'''

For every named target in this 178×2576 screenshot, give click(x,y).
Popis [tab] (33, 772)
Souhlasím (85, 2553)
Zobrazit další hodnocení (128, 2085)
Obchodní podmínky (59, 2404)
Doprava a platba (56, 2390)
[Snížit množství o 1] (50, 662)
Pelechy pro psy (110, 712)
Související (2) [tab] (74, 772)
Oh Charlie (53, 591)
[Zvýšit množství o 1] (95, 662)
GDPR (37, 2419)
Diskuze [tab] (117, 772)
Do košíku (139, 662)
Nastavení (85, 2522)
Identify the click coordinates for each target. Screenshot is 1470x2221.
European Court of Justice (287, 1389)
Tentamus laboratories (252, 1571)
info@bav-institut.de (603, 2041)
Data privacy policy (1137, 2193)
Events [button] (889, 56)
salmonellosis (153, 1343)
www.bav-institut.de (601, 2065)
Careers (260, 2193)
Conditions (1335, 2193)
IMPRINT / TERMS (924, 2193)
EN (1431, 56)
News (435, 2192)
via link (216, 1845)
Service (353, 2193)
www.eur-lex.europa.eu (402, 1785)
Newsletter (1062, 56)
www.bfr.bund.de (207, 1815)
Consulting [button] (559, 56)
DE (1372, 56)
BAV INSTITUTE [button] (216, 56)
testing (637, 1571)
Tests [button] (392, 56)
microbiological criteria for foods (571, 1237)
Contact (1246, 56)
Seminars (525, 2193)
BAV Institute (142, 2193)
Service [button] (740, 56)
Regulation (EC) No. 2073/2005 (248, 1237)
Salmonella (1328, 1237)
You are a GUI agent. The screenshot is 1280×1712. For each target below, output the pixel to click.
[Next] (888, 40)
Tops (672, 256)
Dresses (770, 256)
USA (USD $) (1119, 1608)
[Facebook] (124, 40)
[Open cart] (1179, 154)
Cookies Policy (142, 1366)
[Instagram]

'''

### [EXERCISE DESCRIPTION]
Output the full listing. Match it exactly.

### [TASK RESPONSE]
For every named target in this 178×2576 screenshot, give click(x,y).
Popis [tab] (33, 772)
Souhlasím (85, 2553)
Zobrazit další hodnocení (128, 2085)
Obchodní podmínky (59, 2404)
Doprava a platba (56, 2390)
[Snížit množství o 1] (50, 662)
Pelechy pro psy (110, 712)
Související (2) [tab] (74, 772)
Oh Charlie (53, 591)
[Zvýšit množství o 1] (95, 662)
GDPR (37, 2419)
Diskuze [tab] (117, 772)
Do košíku (139, 662)
Nastavení (85, 2522)
Identify the click coordinates for each target. Screenshot is 1470x2221.
European Court of Justice (287, 1389)
Tentamus laboratories (252, 1571)
info@bav-institut.de (603, 2041)
Data privacy policy (1137, 2193)
Events [button] (889, 56)
salmonellosis (153, 1343)
www.bav-institut.de (601, 2065)
Careers (260, 2193)
Conditions (1335, 2193)
IMPRINT / TERMS (924, 2193)
EN (1431, 56)
News (435, 2192)
via link (216, 1845)
Service (353, 2193)
www.eur-lex.europa.eu (402, 1785)
Newsletter (1062, 56)
www.bfr.bund.de (207, 1815)
Consulting [button] (559, 56)
DE (1372, 56)
BAV INSTITUTE [button] (216, 56)
testing (637, 1571)
Tests [button] (392, 56)
microbiological criteria for foods (571, 1237)
Contact (1246, 56)
Seminars (525, 2193)
BAV Institute (142, 2193)
Service [button] (740, 56)
Regulation (EC) No. 2073/2005 (248, 1237)
Salmonella (1328, 1237)
You are a GUI agent. The screenshot is 1280×1712. For each target below, output the pixel to click.
[Next] (888, 40)
Tops (672, 256)
Dresses (770, 256)
USA (USD $) (1119, 1608)
[Facebook] (124, 40)
[Open cart] (1179, 154)
Cookies Policy (142, 1366)
[Instagram]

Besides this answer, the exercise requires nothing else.